I grew up with a man who did that with words borrowed from a language he didn't speak and decades later learned to my delight and relief that I was only a thief and not a-whatever-I-feared-I-was-being- called-at-the-time-I-was-being-called-it. In some respects that felt like a promotion, without the pay raise or the bigger office.
But still, reducing the world to two sorts, that's a sweeping statement, when you get down to it. Everyone (else) is a-whatever we dislike. Not you and me, mind you; those other folks, whoever they are. What John Kennedy Toole called "A Confederacy of Dunces".
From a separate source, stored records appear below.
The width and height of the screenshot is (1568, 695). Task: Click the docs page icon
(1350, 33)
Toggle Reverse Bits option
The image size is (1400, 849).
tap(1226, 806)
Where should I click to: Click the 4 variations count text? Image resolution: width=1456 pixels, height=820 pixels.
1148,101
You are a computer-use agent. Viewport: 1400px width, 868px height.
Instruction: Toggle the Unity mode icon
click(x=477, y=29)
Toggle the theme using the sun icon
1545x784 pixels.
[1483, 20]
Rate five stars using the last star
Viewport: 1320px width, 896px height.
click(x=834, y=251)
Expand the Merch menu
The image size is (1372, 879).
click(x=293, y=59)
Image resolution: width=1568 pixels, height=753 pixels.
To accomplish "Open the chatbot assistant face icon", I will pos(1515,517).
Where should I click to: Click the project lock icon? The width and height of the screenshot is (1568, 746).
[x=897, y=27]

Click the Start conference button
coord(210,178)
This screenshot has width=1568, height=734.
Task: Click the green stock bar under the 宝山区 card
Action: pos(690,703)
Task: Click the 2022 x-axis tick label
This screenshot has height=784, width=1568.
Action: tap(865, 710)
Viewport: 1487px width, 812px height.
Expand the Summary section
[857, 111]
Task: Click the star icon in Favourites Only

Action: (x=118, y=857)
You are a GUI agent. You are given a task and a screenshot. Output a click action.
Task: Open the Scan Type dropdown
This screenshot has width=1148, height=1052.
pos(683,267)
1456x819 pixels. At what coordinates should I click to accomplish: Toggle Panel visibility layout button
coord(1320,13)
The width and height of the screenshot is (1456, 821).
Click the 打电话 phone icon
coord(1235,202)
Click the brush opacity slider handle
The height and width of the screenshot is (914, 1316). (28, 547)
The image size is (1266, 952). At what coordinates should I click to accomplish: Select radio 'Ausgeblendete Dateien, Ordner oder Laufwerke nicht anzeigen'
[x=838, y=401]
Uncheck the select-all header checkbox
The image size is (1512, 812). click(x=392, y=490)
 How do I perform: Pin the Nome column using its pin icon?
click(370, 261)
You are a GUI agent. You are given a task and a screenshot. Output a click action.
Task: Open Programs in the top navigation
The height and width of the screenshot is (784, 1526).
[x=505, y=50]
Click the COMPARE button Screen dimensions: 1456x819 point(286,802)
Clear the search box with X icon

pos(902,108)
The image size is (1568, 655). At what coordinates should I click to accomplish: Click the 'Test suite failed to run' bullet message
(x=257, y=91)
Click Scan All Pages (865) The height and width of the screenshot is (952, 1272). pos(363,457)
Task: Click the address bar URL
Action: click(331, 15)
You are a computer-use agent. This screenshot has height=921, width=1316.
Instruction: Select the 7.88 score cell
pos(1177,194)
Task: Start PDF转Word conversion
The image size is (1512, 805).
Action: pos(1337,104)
And yeah, you can download it to a Kindle or whatever other not-a-book-but-works-like-a-book-devices are available and enjoy it this summer as a beach book, but please don't because it's a serious book. You should have socks on while you enjoy it (other clothes as well, of course, but spare me the sandals).
Maybe it captures who we are as a species among all the others on this planet. Heck, for all we know, maybe every life form looks at every other life form as a midget or a moron and behaves accordingly (cats come to mind immediately).
All of our lives are alliances of one kind or another, some more fleeting than others. In the primary grades, we had a partner for the #2 bus to go home; in high school, we had lab partners; in college, perhaps, study buddies; at work a mentor or someone we regard as one, and in our private lives, someone to whom come home.
In each of those situations, we create egoisme a deux, which is how we make our way, forming and breaking bonds every day until the day the clown car comes to a screeching halt in front of someone we thought we really knew and then how surprised we are as we step out of the back seat to see the look in their eyes and realize we are, sadly, a little too tall to be the former.